Fragmento proporcionado:
○ ○ ○ ○ ○

Pero otra cosa que me llamó la atención es que yo era más o meno el único del público sin la camiseta de Racing, hombres, mujeres, viejos y niños. No se puede no notar el estilo/elegancia con que las mujeres llevan su camisetas, anudadas como en la playa, y todos visten su camiseta Racing como si fuera un desfile de moda. Esto pensamiento me vino como inconsciente, no lo pensaba de una manera pensada. Pero en un momento como me desperté; estaba mirando un grupo de hombres en camiseta de Racing y me vino’ la pregunta, ¿por qué están vestidos de mujer, estés tipos? A tal punto las mujeres están acaparándose de las canchas, por lo meno en las secciones menos baratos.

Por cierto que hay muchas medidas de seguridad, incluso la exclusión de hincha visitante, registro para sacar pirotécnicos etc. etc. Y mi base de investigación, taxistas, meseros y gente suelta, me asegura que la barra brava solo puede existir por la complicidad de los dueños de los clubes y tienen un aspecto de crimen organizado, cobrando/extorsionando a los vendedores alrededor de los estadios. Por cierto, mi experiencia con las barras bravas queda lejos de completa –y quizás tuve yo suerte– pero lo más seguro es que se utilice las maldades de unos pocos para condenar a toda la hincha.

○ ○ ○ ○ ○

Datos del ejercicio:
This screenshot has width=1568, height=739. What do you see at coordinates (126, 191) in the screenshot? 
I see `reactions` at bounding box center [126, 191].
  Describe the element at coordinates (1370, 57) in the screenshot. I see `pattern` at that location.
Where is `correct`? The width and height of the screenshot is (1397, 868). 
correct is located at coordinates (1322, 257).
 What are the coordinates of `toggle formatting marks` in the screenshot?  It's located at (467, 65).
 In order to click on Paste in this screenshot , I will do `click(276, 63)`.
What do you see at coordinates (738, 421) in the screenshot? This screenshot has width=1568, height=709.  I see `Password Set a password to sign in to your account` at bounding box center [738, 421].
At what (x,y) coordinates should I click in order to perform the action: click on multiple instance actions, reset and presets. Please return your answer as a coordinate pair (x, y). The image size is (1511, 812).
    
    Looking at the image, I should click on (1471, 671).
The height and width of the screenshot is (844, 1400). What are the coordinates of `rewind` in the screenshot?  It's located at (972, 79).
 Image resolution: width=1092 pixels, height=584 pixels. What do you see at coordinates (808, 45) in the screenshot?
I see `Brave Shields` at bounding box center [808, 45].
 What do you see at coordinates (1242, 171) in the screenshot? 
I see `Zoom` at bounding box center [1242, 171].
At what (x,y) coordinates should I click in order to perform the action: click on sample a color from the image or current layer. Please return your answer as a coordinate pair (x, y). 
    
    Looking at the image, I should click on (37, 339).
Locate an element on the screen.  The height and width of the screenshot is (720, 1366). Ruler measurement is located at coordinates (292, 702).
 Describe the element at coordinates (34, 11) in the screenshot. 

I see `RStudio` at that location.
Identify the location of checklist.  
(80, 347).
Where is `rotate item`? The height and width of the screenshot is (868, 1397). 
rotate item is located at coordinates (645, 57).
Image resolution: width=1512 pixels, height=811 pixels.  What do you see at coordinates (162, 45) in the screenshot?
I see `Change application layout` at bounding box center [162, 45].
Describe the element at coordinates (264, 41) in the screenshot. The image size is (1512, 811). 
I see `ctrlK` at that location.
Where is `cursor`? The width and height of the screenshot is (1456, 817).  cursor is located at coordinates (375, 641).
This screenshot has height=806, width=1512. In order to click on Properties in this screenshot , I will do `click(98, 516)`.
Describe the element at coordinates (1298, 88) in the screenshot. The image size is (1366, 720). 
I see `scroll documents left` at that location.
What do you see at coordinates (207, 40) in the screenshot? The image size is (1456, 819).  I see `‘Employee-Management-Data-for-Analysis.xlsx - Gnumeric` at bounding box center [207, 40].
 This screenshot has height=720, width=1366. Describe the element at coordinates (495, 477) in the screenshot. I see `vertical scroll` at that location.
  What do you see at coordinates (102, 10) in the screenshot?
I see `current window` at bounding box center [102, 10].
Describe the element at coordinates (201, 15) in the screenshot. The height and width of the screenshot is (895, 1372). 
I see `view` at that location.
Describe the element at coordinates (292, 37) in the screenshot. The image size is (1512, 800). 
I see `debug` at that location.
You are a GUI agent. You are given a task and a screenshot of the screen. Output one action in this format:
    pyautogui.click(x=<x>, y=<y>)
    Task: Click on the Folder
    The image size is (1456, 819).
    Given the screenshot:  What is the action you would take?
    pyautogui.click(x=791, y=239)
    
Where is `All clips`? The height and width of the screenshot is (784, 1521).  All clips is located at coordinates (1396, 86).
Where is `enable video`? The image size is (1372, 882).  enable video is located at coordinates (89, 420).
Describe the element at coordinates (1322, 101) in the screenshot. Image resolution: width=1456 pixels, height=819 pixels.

○ ○ ○ ○ ○

Instrucción A: Filtre el listado y copie cada línea en la que aparezca la cadena "center", respetando la distinción entre mayúsculas y minúsculas.
Instrucción B: Prosiga el relato sobre la hinchada de Racing a partir de su última oración.

Respuesta escrita A:
I see `reactions` at bounding box center [126, 191].
What do you see at coordinates (738, 421) in the screenshot? This screenshot has width=1568, height=709.  I see `Password Set a password to sign in to your account` at bounding box center [738, 421].
I see `Brave Shields` at bounding box center [808, 45].
I see `Zoom` at bounding box center [1242, 171].
I see `Change application layout` at bounding box center [162, 45].
What do you see at coordinates (207, 40) in the screenshot? The image size is (1456, 819).  I see `‘Employee-Management-Data-for-Analysis.xlsx - Gnumeric` at bounding box center [207, 40].
I see `current window` at bounding box center [102, 10].

Respuesta escrita B:
Pero esta es una de las grandes contradicciones; la mayoría de los argentinos creen que los estadios son lugares de violencia, crimen, peligro, poblados de desempleados y gentes por lo menos dudosas. Mi experiencia en cuatro equipos en zonas relativamente populares (Liniers, Lanús, Avellaneda y Parque Patricios) es que el ir a la cancha es una actividad social y familiar, un espacio donde todos tienen los mismos derechos de gozar, insultar sus jugadores, discrepar con sus vecinos sobre los porqués misteriosos de este juego que uno puede estudiar pero nunca entender completamente. En fin, uno de los pocos espacios de verdadero estado de derecho donde todos son iguales frente al deporte/la ley.

Hablando de ley... el día de mi llegada a BsAs vi que jugaba Huracán. Siempre he querido ir al estadio de Parque Patricios desde que vi El Secreto en Sus Ojos y leí que la parte de la cancha era filmado allí, con sus escaleras/pasillos de falso mármol y su cara de art deco como recuerdo de otra época donde las fantasías, por lo menos arquitectónicas, eran pagables. Minutos antes de salir por el estadio, aprendí que el partido era ‘sin publico’, una suspensión por el abuso de pirotécnicos o no sé qué.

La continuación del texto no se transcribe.